(EXTRACT TO READ Opens)

Letter from Rosalind Franklin to Robley Williams pdf (89,652 Bytes) transcript of pdf
Letter from Rosalind Franklin to Robley Williams
Robley Williams was one of many virus researchers that Franklin visited during her 1954 trip to the United States. He had written to her about her recent article on the probable structural configuration of TMV, as revealed by x-ray diffraction studies, and mused about the differences between her data and those found by he and his colleagues via different methods; they continued to brainstorm about this in a series of letters. In this letter, she asked Williams to review a new manuscript, to be sure that she had interpreted his work and that of Gerhard Schramm correctly.
Number of Image Pages:
2 (89,652 Bytes)
1955-11-09 (November 9, 1955)
Franklin, Rosalind
Williams, Robley
University of California, Berkeley
Original Repository: Churchill Archives Centre. The Papers of Rosalind Franklin
Reproduced from the Franklin Collection at the Churchill Archives Centre with the permission of the copyright holder.
Medical Subject Headings (MeSH):
Tobacco Mosaic Virus
X-Ray Diffraction
Exhibit Category:
Envisioning Viruses: Birkbeck College, London, 1953-1958
Folder Number:
Unique Identifier:
Document Type:
Letters (correspondence)
Series: Work on Tobacco Mosaic Virus (TMV)
Folder: Correspondence Relating to Franklin's First Visit to Berkeley, California, Mar. 1952 - Mar. 1958
7th November, 1955.
Dear Robley,
Many thanks for your letter. As you probably know, I have now received a splendid collection of heavy atom TMV derivatives from Dr. Fraenkel-Conrat, though not yet the reconstituted virus.

(EXTRACT TO READ Closes)
(DATA SUPPLIED Opens)

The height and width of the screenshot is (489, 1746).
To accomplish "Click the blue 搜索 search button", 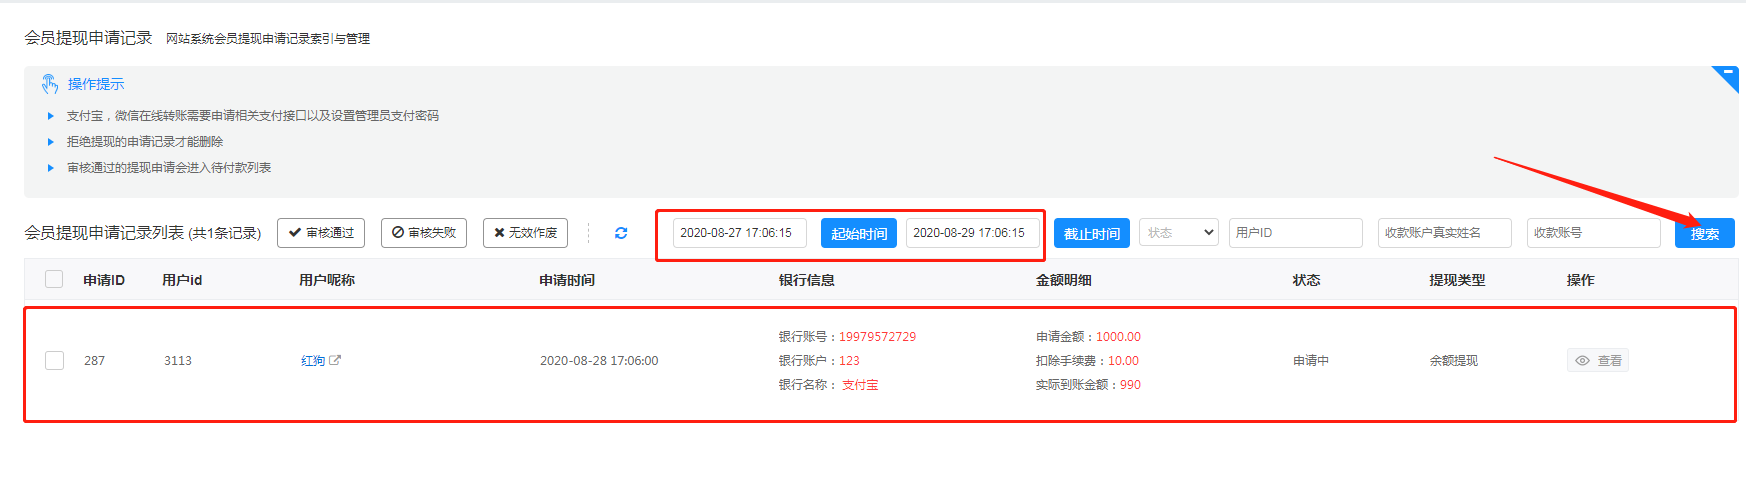I will [x=1704, y=233].
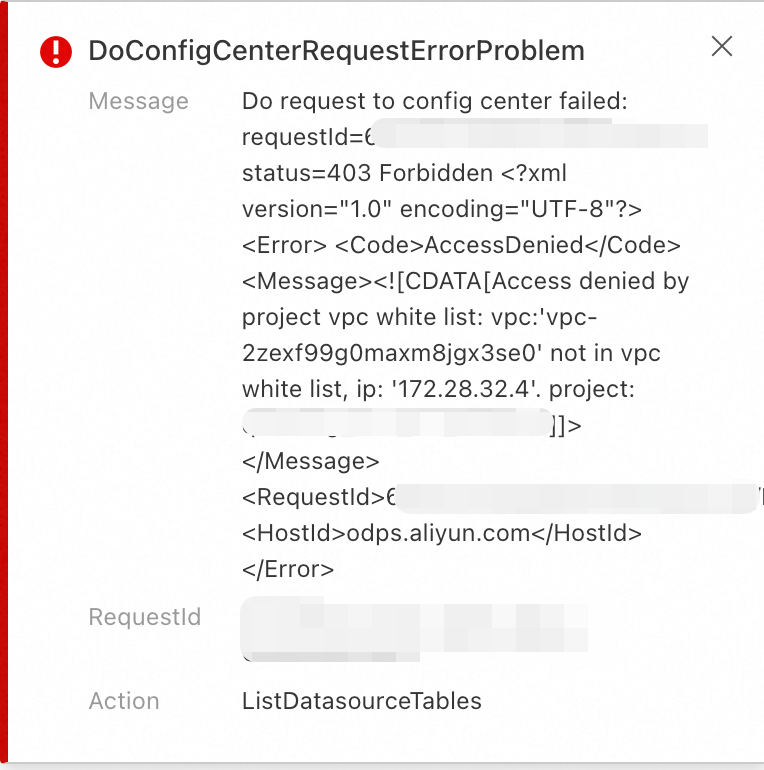Click the gray RequestId field label
Image resolution: width=764 pixels, height=770 pixels.
(x=145, y=617)
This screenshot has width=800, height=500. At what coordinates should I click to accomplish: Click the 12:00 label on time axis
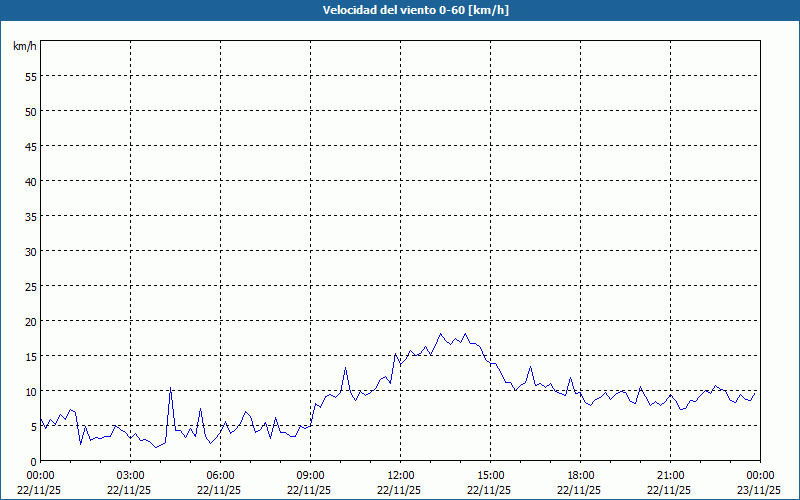(400, 474)
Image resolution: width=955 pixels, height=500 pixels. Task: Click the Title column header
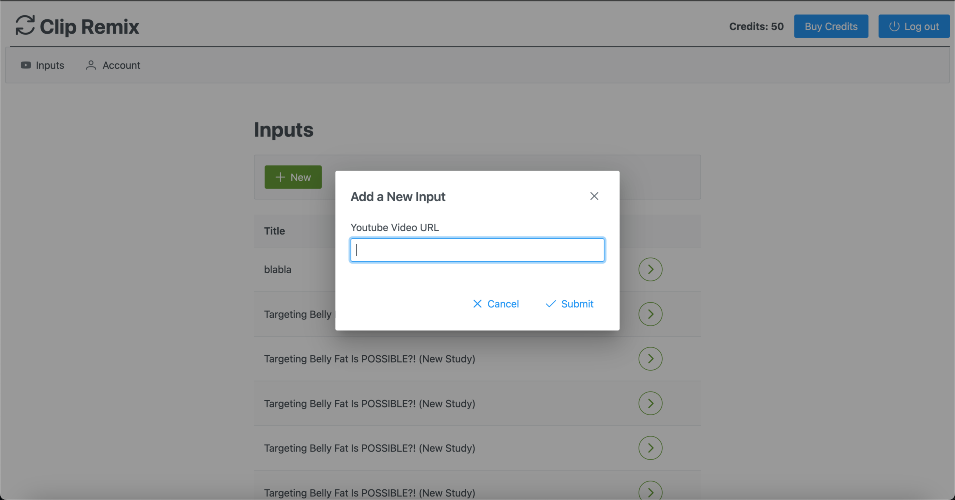tap(275, 231)
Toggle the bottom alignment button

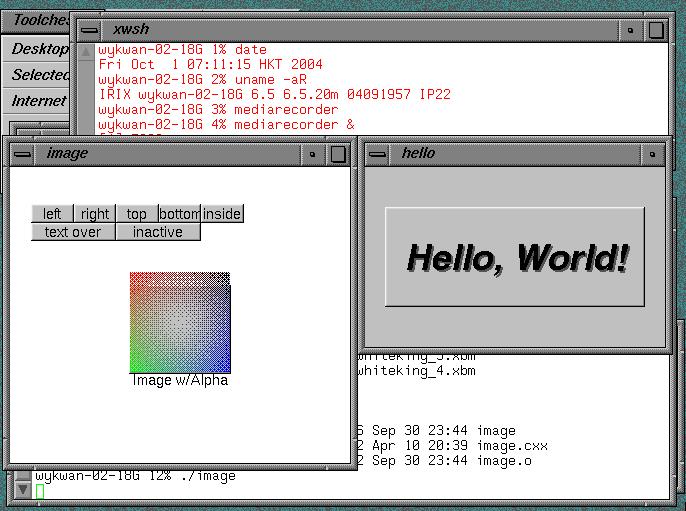click(179, 214)
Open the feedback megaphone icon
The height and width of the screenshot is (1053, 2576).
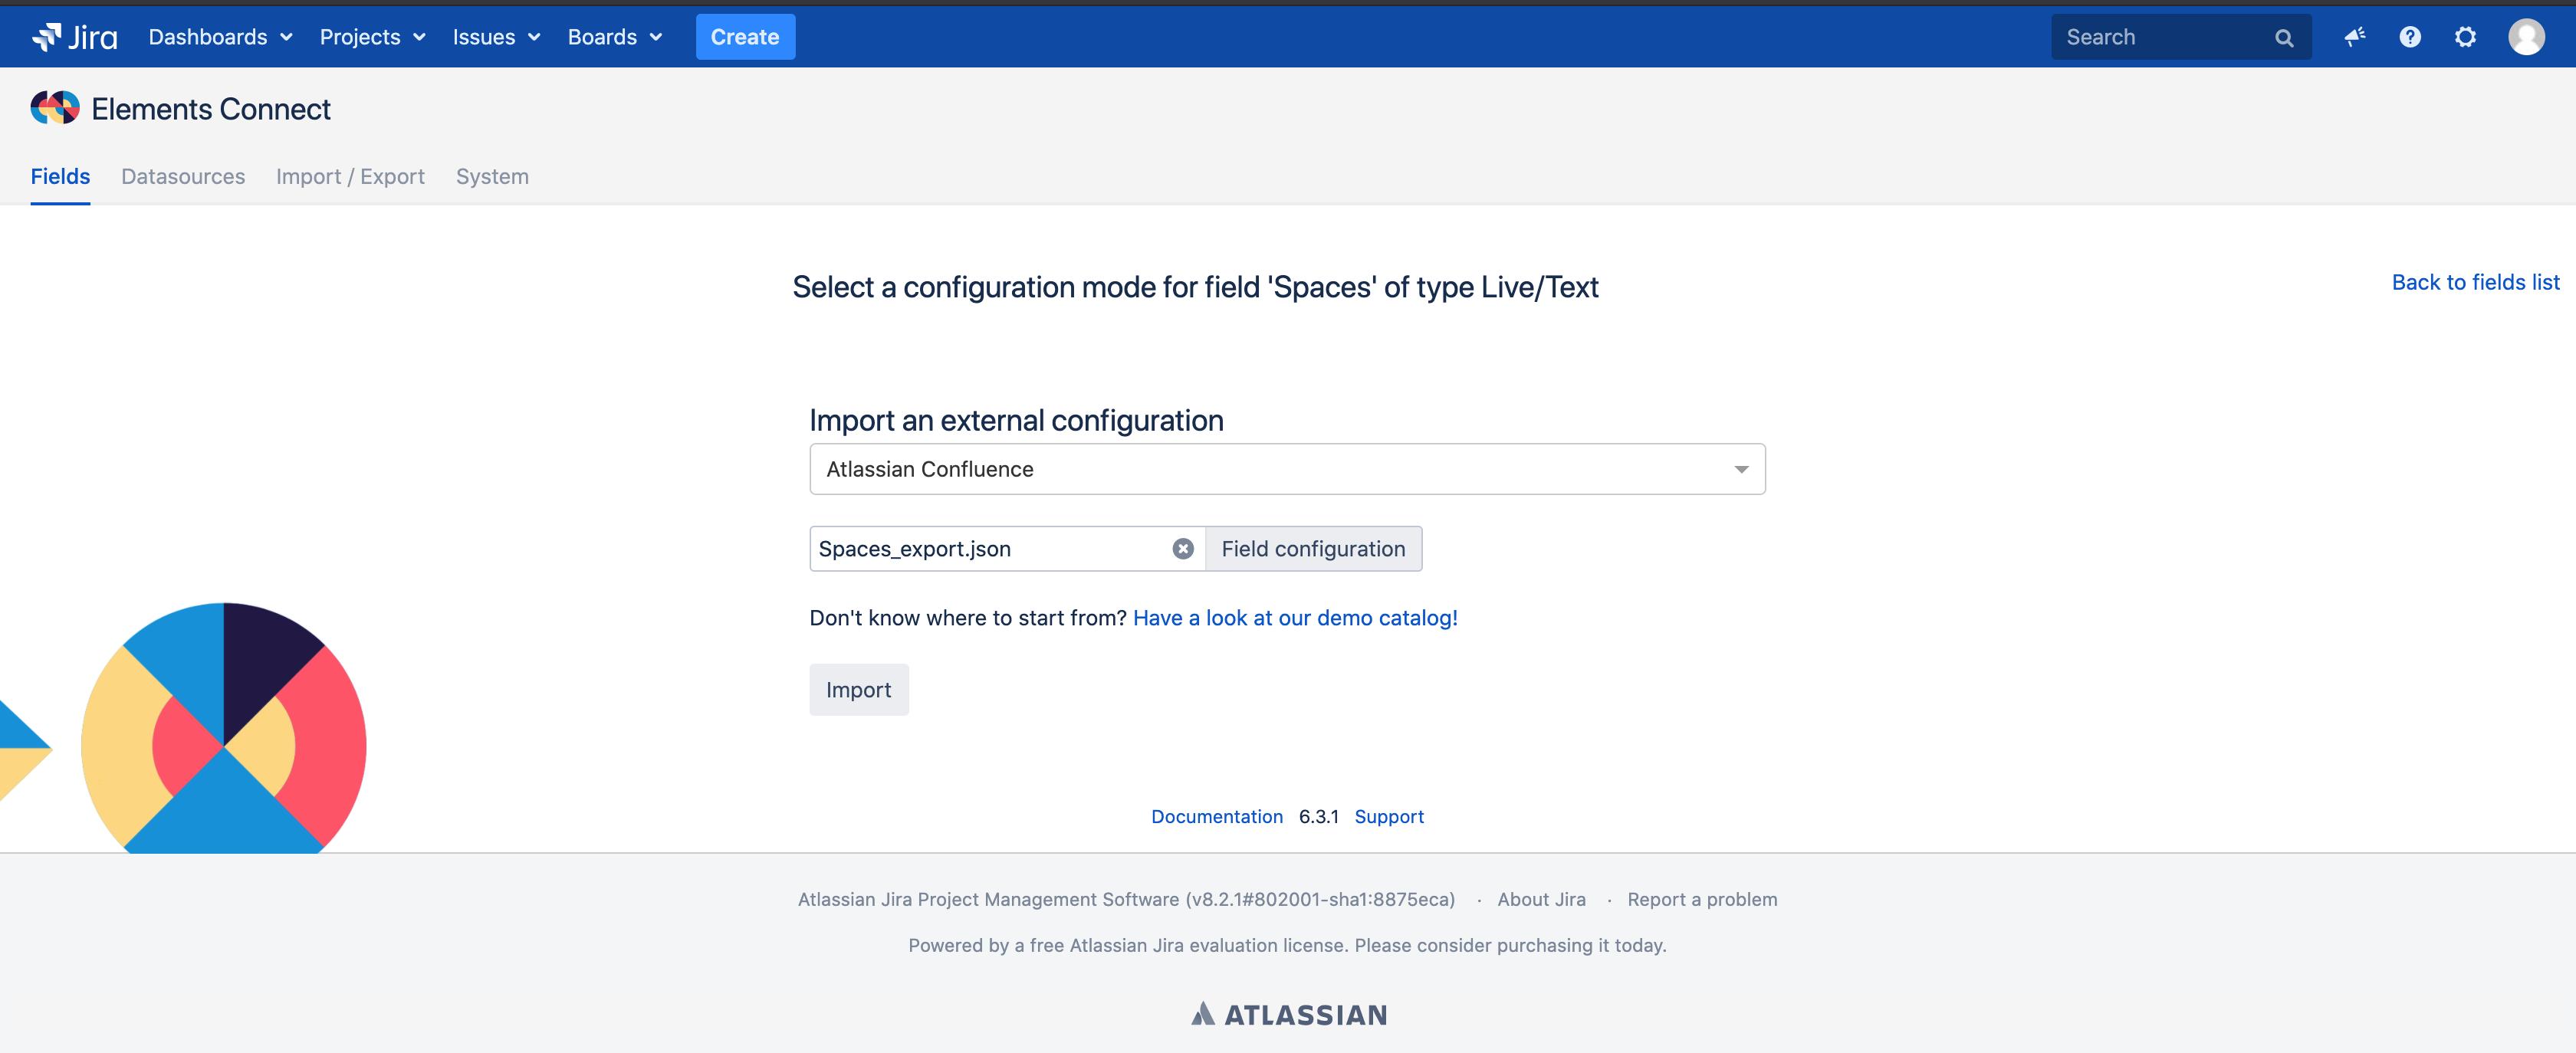(2355, 37)
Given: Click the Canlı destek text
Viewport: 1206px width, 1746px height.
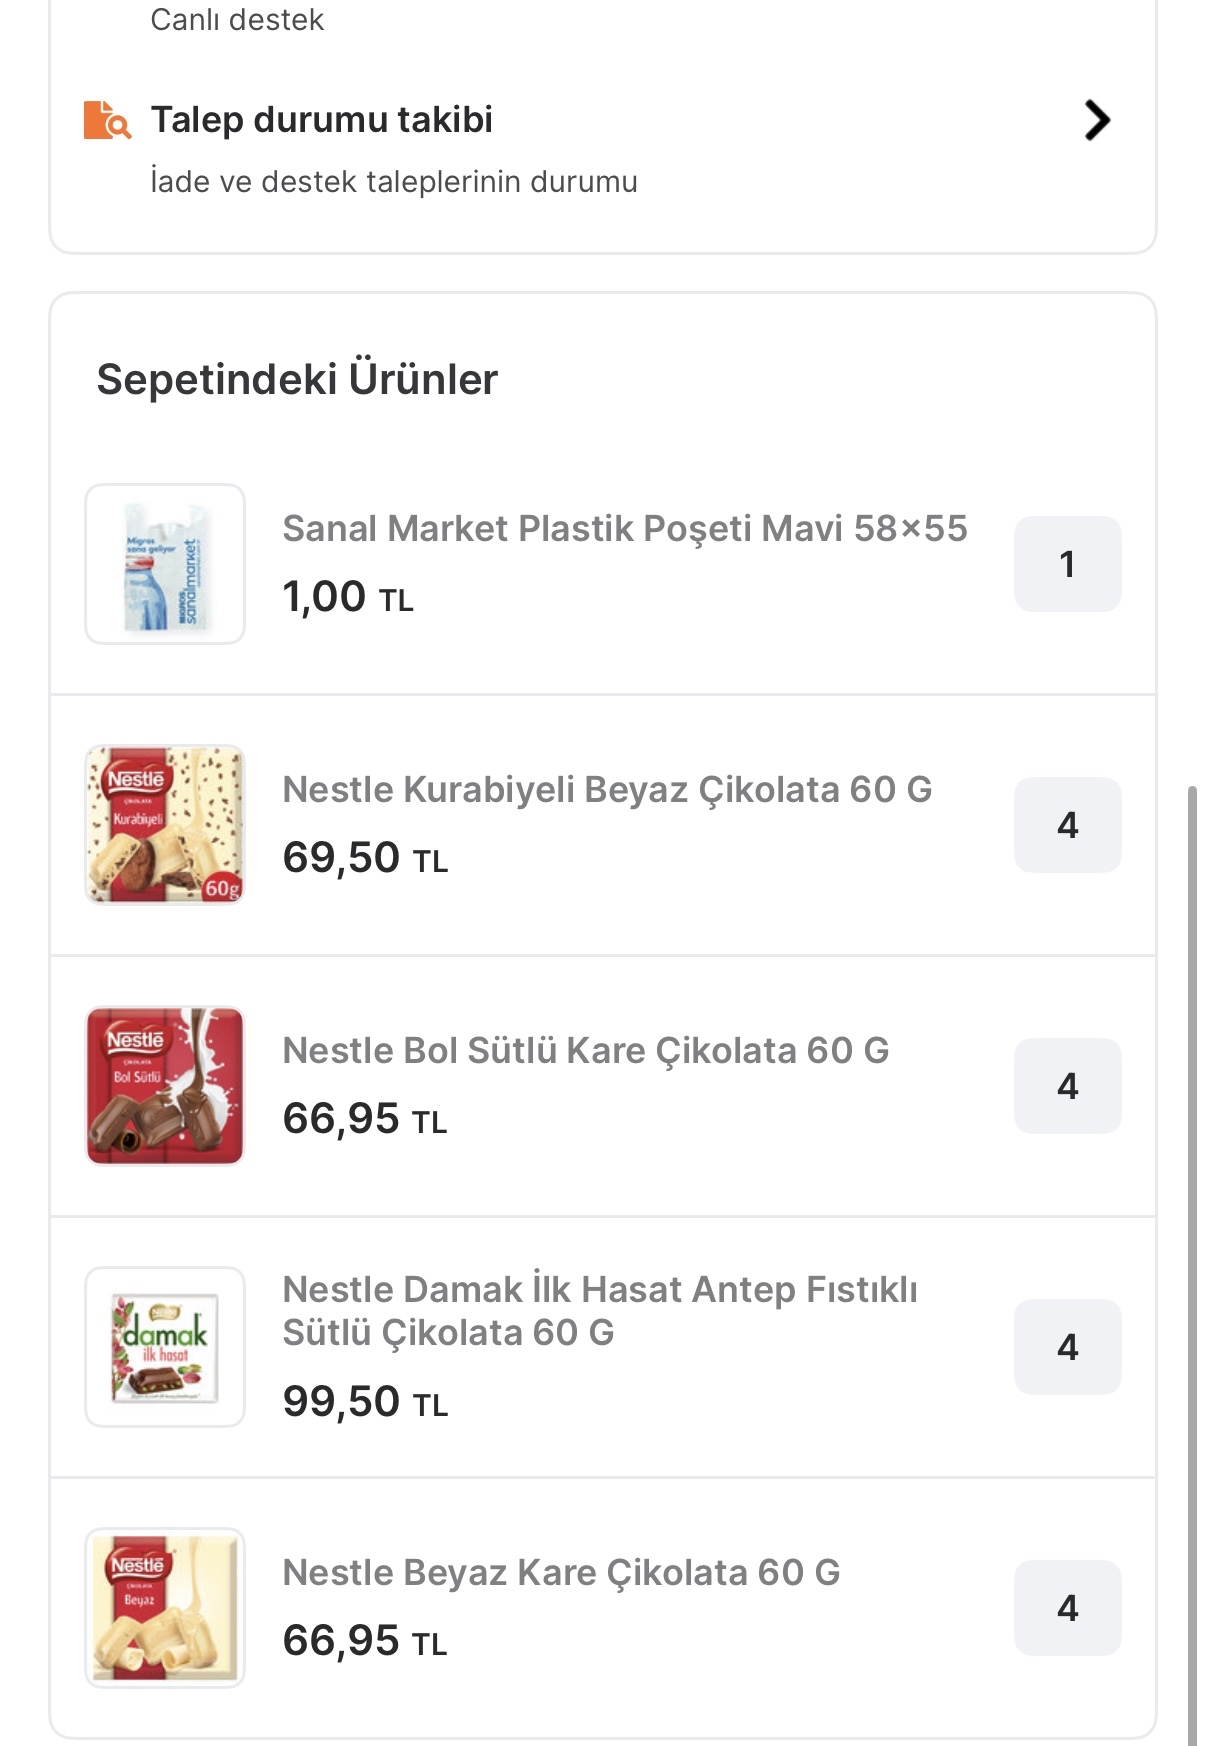Looking at the screenshot, I should point(237,20).
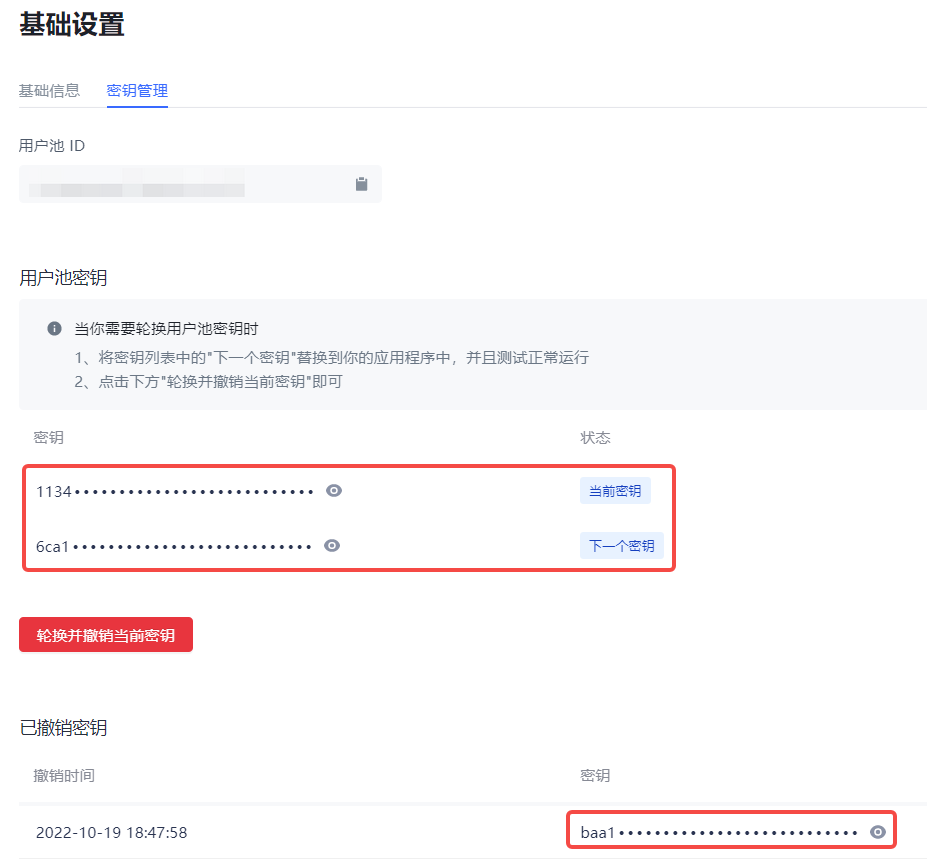Open the 密钥管理 tab
This screenshot has width=927, height=860.
(x=137, y=90)
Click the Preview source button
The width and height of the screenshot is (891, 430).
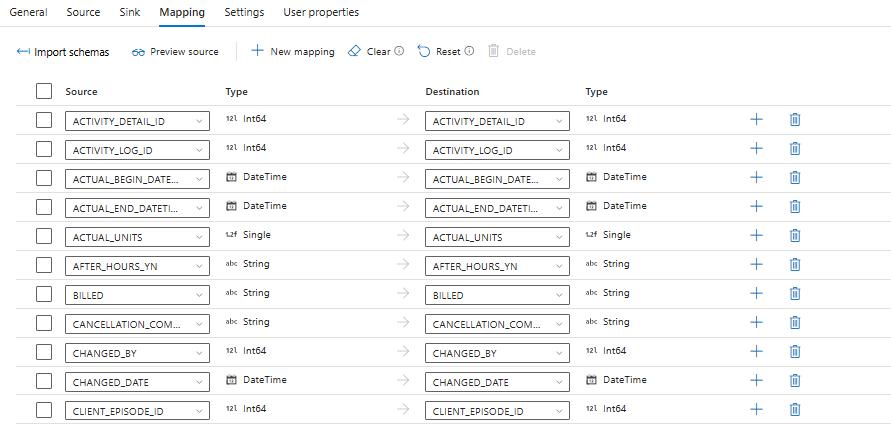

(DATA SUPPLIED Closes)

▶ WORK TO COMPLETE:
A - Retype everything in the Rosalind Franklin letter page, from "Folder: Correspondence Relating" down to "the reconstituted virus.".
B - According to the Rosalind Franklin letter page, who sent Franklin the collection of heavy atom TMV derivatives?

▶ RESPONSES PER TASK:
A -
Folder: Correspondence Relating to Franklin's First Visit to Berkeley, California, Mar. 1952 - Mar. 1958
7th November, 1955.
Dear Robley,
Many thanks for your letter. As you probably know, I have now received a splendid collection of heavy atom TMV derivatives from Dr. Fraenkel-Conrat, though not yet the reconstituted virus.

B - Dr. Fraenkel-Conrat